The authors argue that migrations should be saved, if not for the sheer awe that seeing millions of animals moving with one purpose elicits, then for their ecological importance.
Migrating songbirds, for example, snack on plant-eating insects that might otherwise destroy crops or forests during their layovers.
Salmon transport nutrients from oceans to rivers in the form of wastes, eggs, and sperm as they swim upstream to mate.
"What we really want to protect is the natural phenomenon of abundance," Wilcove said. "If we wait until migrating animals are endangered, then we lose both the ecosystem benefits associated with their abundance and also the wonder and majesty of migration."
Unique Challenges
Every migration scientist has his or her own favorite animal migration. Wikelski remembers standing on a New Jersey beach a few years go, transfixed by a moving wall of dragonflies migrating south from Canada and the northern U.S.
"All you see in the view of your binocular is just one dragonfly after another, zooming through your field of vision," he said.
But protecting the migratory routes of dragonflies and other transient creatures is fraught with unique social and political challenges, the authors write.
Their journeys can cross many state and country borders, so their preservation will require international cooperation.
But Wikelski sees hope in joint projects, such as one between Israelis and Palestinians to understand and protect birds migrating between their home states.
"Vultures go between Palestine and Israel, and Syria, and Lebanon. Storks and cranes do the same thing," Wikelski told National Geographic News. "Eventually, people will understand that its just one planet."
Alistair Drake is a migration scientist at the University of New South Wales in Australia who was not involved in the research.

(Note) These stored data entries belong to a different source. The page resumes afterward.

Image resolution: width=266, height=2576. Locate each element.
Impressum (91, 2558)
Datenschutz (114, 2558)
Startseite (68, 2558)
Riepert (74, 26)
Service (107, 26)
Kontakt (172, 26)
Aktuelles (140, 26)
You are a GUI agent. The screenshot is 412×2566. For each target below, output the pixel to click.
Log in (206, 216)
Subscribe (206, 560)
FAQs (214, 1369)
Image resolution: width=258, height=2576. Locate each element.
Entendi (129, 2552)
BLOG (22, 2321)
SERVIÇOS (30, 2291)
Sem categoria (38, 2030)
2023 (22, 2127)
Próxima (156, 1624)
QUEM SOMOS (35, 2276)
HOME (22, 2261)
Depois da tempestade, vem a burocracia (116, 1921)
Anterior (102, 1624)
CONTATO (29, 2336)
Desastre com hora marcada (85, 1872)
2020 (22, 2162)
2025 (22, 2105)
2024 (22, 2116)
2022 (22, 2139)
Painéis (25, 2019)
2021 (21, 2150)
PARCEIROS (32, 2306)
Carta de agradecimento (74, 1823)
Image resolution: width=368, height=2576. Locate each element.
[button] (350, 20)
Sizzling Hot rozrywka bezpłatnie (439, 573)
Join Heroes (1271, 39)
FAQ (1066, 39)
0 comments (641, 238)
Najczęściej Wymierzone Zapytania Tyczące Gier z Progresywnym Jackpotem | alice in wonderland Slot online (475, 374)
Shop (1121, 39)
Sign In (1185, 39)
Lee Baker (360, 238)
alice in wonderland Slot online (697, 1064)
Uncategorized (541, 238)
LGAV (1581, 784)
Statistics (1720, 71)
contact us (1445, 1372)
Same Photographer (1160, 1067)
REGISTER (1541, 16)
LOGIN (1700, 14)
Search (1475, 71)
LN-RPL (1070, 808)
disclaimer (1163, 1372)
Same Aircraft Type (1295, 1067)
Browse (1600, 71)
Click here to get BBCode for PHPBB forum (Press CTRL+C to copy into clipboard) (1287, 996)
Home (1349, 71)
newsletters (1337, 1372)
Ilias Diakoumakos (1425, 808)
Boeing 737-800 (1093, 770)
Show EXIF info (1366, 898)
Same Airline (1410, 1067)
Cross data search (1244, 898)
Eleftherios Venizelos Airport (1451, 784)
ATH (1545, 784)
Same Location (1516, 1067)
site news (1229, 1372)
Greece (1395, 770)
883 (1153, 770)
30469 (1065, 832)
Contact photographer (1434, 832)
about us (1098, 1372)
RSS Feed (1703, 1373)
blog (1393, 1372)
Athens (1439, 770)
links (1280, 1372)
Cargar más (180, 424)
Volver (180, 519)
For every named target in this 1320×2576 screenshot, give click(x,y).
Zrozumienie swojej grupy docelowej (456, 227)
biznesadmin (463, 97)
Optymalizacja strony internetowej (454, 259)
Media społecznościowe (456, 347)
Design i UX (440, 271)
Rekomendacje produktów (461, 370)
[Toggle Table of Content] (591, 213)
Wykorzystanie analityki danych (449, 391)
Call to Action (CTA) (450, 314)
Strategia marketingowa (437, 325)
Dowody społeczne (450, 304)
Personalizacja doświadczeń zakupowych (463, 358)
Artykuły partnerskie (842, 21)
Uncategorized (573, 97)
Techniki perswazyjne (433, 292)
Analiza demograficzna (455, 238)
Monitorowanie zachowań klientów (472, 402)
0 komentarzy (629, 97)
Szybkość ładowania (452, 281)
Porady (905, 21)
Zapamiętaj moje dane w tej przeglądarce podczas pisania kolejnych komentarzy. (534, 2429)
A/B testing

The new paper "implies a need for a more extensive reserve system, and more constraints on blocking developments, than someone focused mainly on resident species and breeding habitats might have envisaged," Drake said.
As the world faces food and fuel shortages, we could face some uncomfortable choices, Drake added. "It's easy to envision a situation where you have a choice between conserving an important stopover habitat or growing food or biofuel on it."
But Wikelski believes humanity is up to the task.
"It's like global warming," he said. "You have to alert people, and after a while, the public knows about it and they do something about it. Thats when the big changes will come about. I think theres absolute hope."